10月7日、CEATEC JAPAN 2009においてヤフー 代表取締役社長 井上雅博氏によるキーノートスピーチが行われた。テーマは昨年に引き続き「Yahoo! Everywhere構想」。数年前から同社が事業戦略として掲げているものだが、最近の動きや新たに課題となってきたことなどを中心に、デモを交えた講演となった。
インターネットの現状とEverywhere構想
井上氏は始めに、ヤフーの事業戦略のひとつである「Everywhere化」について説明を行った。現在、PCの利用法は多くがインターネットの利用ともいえる状況になっているが、テレビ・カーナビなど様々なデバイスがインターネットに接続される機会も増えている。

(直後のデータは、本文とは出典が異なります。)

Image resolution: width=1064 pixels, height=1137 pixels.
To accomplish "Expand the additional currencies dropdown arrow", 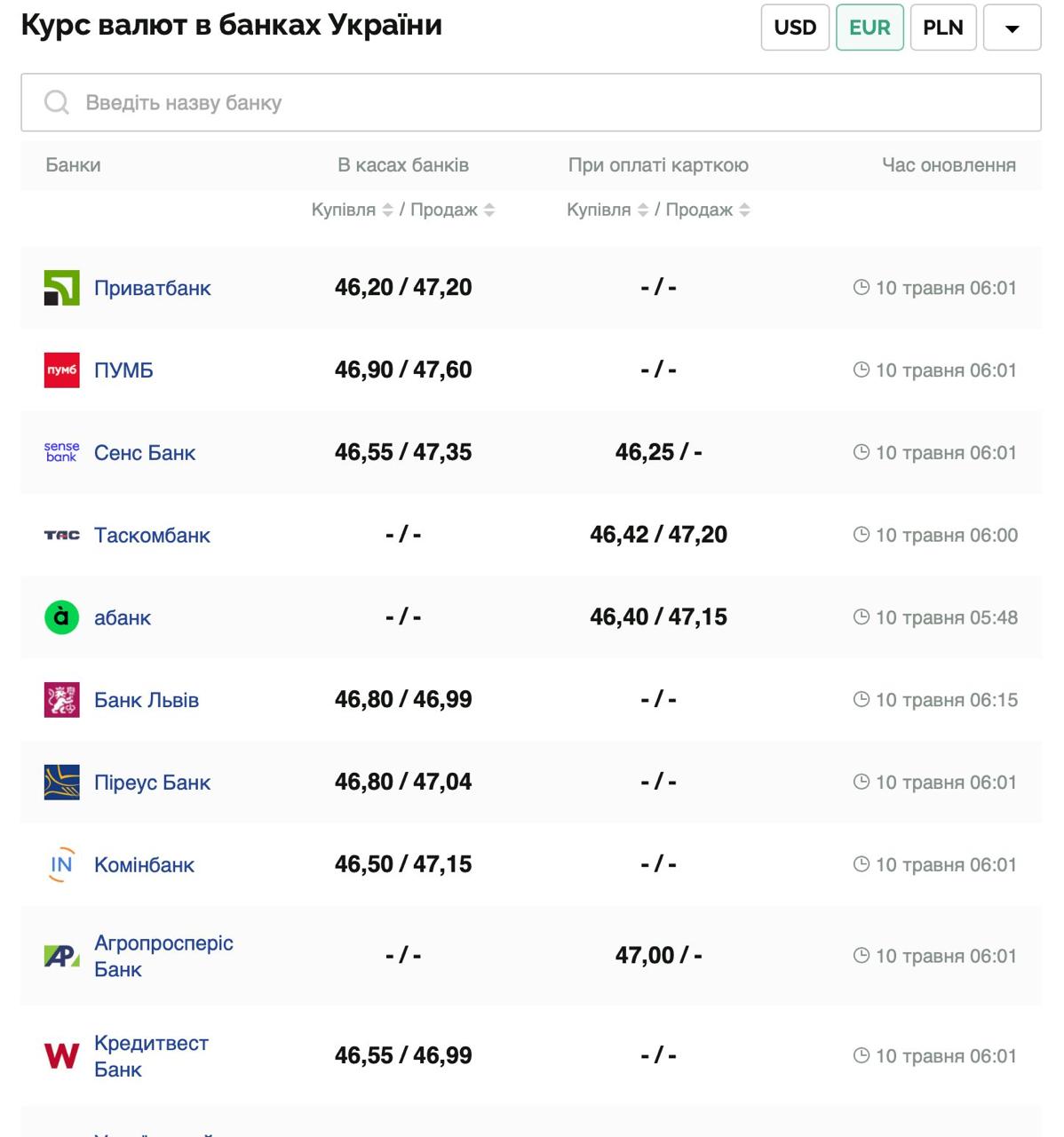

PCのインターネット利用者を増やすことが難しくなっている中、事業を成長させるには様々な機器を通じてユーザーのセッション時間を増やすことがその手段となる。そのために、生活のいろいろな局面でネットを便利に使っていけるようにすることが、ヤフーが目指すところであると述べた。
ネット接続機能搭載のデバイスが増え、それらの機器で活用するアプリケーションが増えることが利用増加に結びつくという考えから、井上氏はこれを「両輪で進めていかなければならない」との認識を示した。
映像コンテンツ分野への取り組みを強化
今年、ヤフーでは動画配信サービス「GyaO!」に出資を行い、「Yahoo! 動画」と統合する形で事業の組み直しを行った。これには、現在まだテキスト・静止画中心のネットコンテンツを動画中心にしていくことで、「インターネットをより人に感動を与えるメディアにすると共に、"映像作品"を配信することで新しい価値を提供していきたい」(Gyao代表取締役社長 川邊健太郎氏)という考えがその根底にある。
また自社で動画配信を行うだけでなく、映像配信システム/課金・広告のマネタイズの仕組みを持つ強固なプラットフォームを開発し、それをコンテンツプロバイダやメディア企業に提供していく考えだ。
さらにテレビ局との連携にも力を入れ、放送直後の番組配信やショッピングなどとの連携、プラットフォームを提供しての局自身によるオンデマンド配信なども検討しているという。